#### [PROBLEM TO WORK ON]
Once you reach the line holding "採用・求人情報 (435, 2500)", write out that line and every later one exactly, ending with the last line of the data; write nothing else.

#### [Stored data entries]
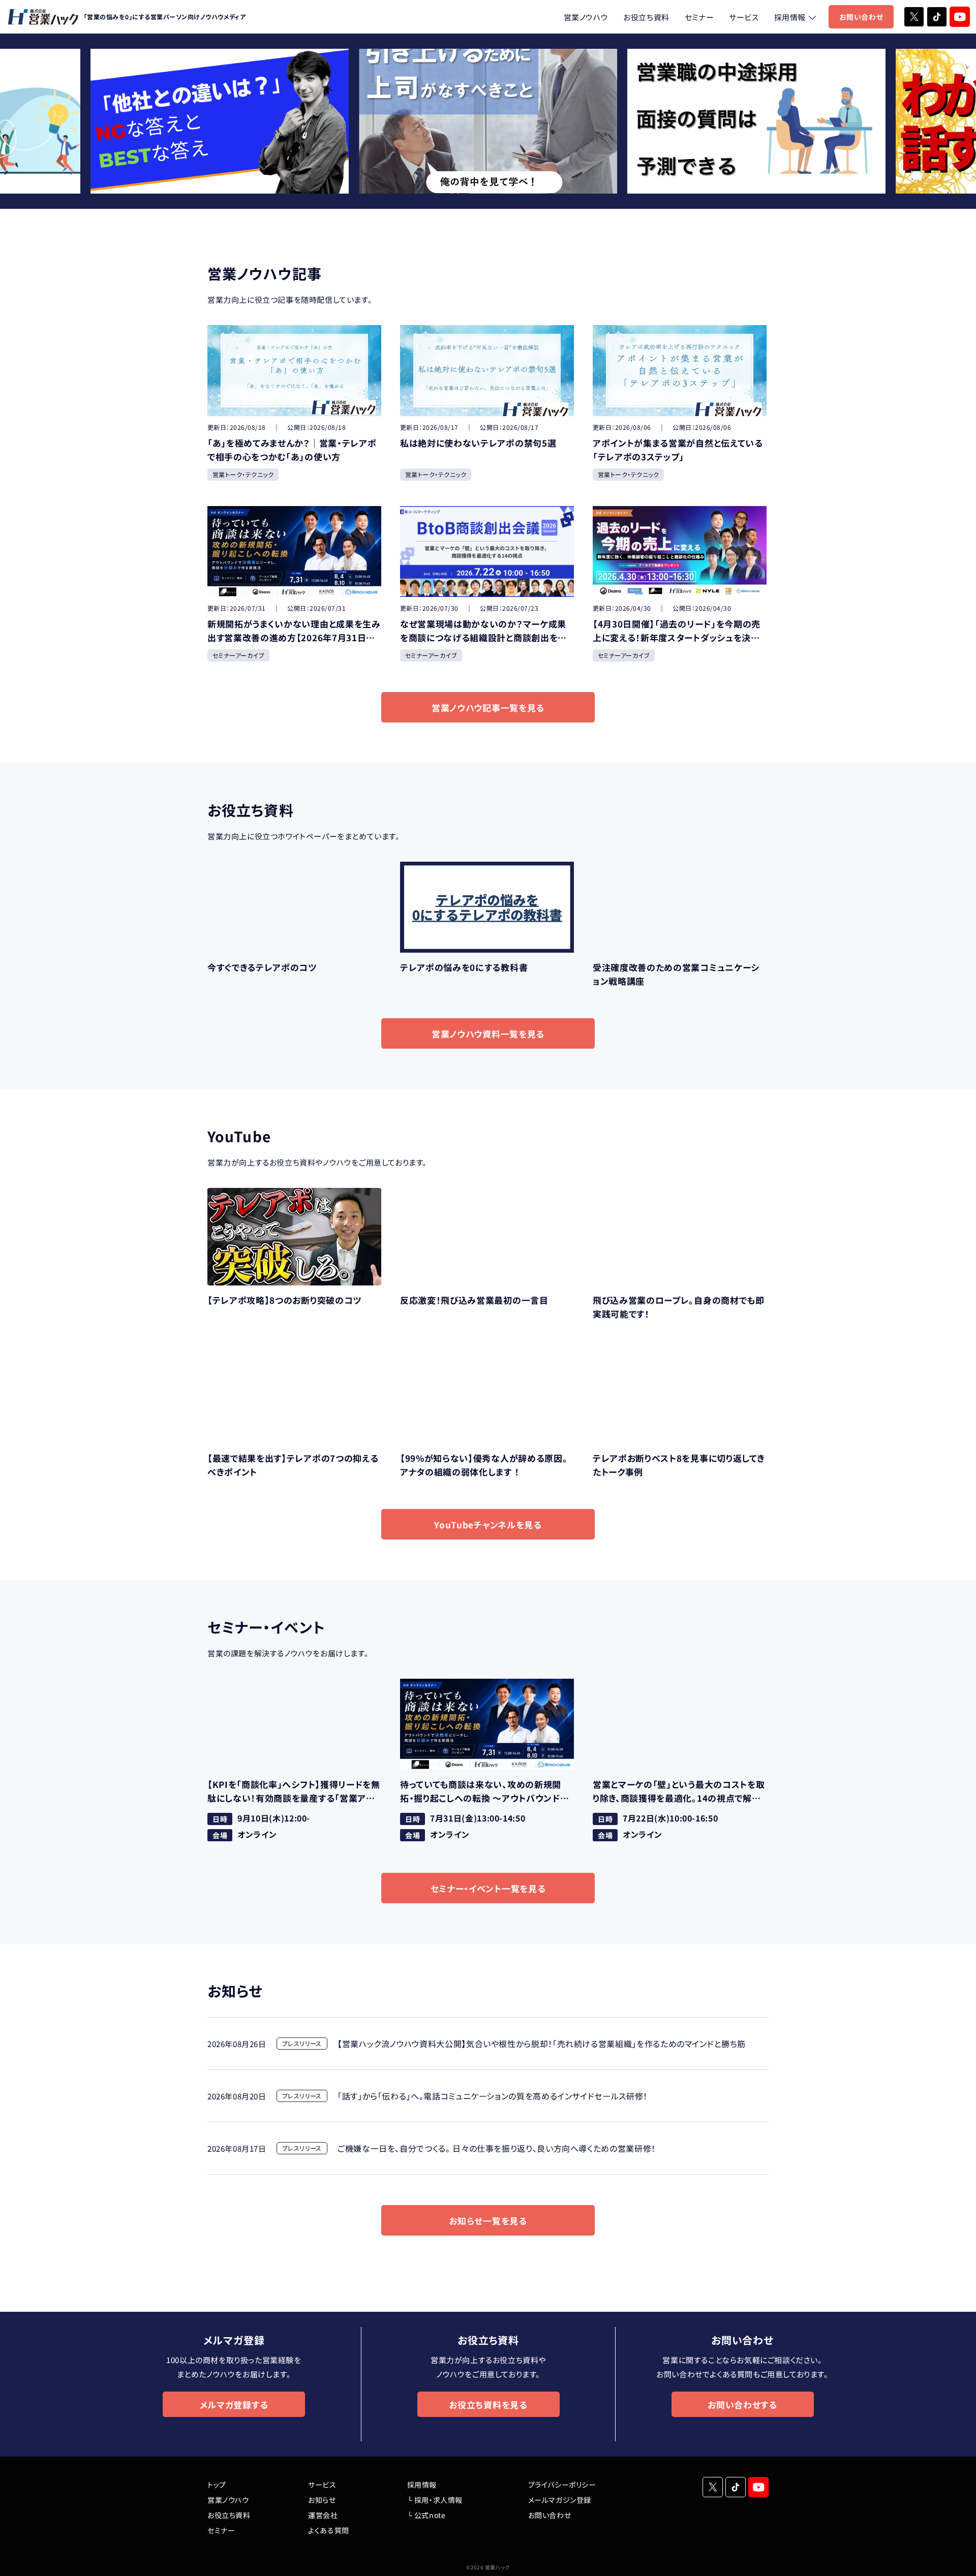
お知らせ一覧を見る (488, 2220)
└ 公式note (426, 2515)
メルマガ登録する (234, 2404)
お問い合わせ (861, 17)
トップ (216, 2484)
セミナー (699, 17)
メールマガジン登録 (559, 2500)
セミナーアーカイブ (238, 655)
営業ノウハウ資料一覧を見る (488, 1033)
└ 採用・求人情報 (435, 2500)
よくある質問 (328, 2530)
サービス (743, 17)
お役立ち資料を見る (488, 2404)
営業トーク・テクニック (242, 474)
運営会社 (323, 2515)
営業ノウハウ (586, 17)
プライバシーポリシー (562, 2484)
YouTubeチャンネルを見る (487, 1524)
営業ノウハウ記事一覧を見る (488, 707)
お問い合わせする (742, 2404)
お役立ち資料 (646, 17)
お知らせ (322, 2500)
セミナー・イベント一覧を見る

#### [OUTPUT]
└ 採用・求人情報 (435, 2500)
よくある質問 (328, 2530)
サービス (743, 17)
お役立ち資料を見る (488, 2404)
営業トーク・テクニック (242, 474)
運営会社 (323, 2515)
営業ノウハウ (586, 17)
プライバシーポリシー (562, 2484)
YouTubeチャンネルを見る (487, 1524)
営業ノウハウ記事一覧を見る (488, 707)
お問い合わせする (742, 2404)
お役立ち資料 (646, 17)
お知らせ (322, 2500)
セミナー・イベント一覧を見る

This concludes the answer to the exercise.